■ **Goal**
Write out each of the following lines exactly, from the first to the last, without altering any word, number, or symbol.

(Lines excerpted from a collection)

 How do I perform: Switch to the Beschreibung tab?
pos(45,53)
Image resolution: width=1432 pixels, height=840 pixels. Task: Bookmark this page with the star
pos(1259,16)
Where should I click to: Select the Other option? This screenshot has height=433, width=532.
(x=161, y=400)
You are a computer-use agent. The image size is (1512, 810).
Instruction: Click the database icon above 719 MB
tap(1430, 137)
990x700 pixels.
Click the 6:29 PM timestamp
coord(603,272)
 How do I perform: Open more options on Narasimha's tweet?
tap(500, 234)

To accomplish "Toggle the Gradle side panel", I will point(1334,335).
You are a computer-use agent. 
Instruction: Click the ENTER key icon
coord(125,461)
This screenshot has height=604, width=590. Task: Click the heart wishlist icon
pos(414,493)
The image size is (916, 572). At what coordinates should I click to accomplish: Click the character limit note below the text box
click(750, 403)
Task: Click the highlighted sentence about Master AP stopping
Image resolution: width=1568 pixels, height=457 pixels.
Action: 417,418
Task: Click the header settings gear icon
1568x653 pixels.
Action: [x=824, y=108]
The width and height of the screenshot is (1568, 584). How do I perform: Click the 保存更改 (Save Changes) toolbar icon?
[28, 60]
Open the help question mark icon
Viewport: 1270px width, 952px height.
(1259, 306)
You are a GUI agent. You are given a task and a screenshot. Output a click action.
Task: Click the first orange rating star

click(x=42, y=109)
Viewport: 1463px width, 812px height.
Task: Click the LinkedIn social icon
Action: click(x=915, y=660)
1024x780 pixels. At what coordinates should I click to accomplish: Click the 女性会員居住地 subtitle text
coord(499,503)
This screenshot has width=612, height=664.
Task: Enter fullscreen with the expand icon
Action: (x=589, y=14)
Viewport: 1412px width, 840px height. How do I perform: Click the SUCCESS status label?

■ **Solution for this task**
 How do I perform: Switch to the Beschreibung tab?
pos(45,53)
Image resolution: width=1432 pixels, height=840 pixels. Task: Bookmark this page with the star
pos(1259,16)
Where should I click to: Select the Other option? This screenshot has height=433, width=532.
(x=161, y=400)
You are a computer-use agent. The image size is (1512, 810).
Instruction: Click the database icon above 719 MB
tap(1430, 137)
990x700 pixels.
Click the 6:29 PM timestamp
coord(603,272)
 How do I perform: Open more options on Narasimha's tweet?
tap(500, 234)

To accomplish "Toggle the Gradle side panel", I will point(1334,335).
You are a computer-use agent. 
Instruction: Click the ENTER key icon
coord(125,461)
This screenshot has height=604, width=590. Task: Click the heart wishlist icon
pos(414,493)
The image size is (916, 572). At what coordinates should I click to accomplish: Click the character limit note below the text box
click(750, 403)
Task: Click the highlighted sentence about Master AP stopping
Image resolution: width=1568 pixels, height=457 pixels.
Action: 417,418
Task: Click the header settings gear icon
1568x653 pixels.
Action: [x=824, y=108]
The width and height of the screenshot is (1568, 584). How do I perform: Click the 保存更改 (Save Changes) toolbar icon?
[28, 60]
Open the help question mark icon
Viewport: 1270px width, 952px height.
(1259, 306)
You are a GUI agent. You are given a task and a screenshot. Output a click action.
Task: Click the first orange rating star

click(x=42, y=109)
Viewport: 1463px width, 812px height.
Task: Click the LinkedIn social icon
Action: click(x=915, y=660)
1024x780 pixels. At what coordinates should I click to accomplish: Click the 女性会員居住地 subtitle text
coord(499,503)
This screenshot has width=612, height=664.
Task: Enter fullscreen with the expand icon
Action: (x=589, y=14)
Viewport: 1412px width, 840px height. How do I perform: Click the SUCCESS status label?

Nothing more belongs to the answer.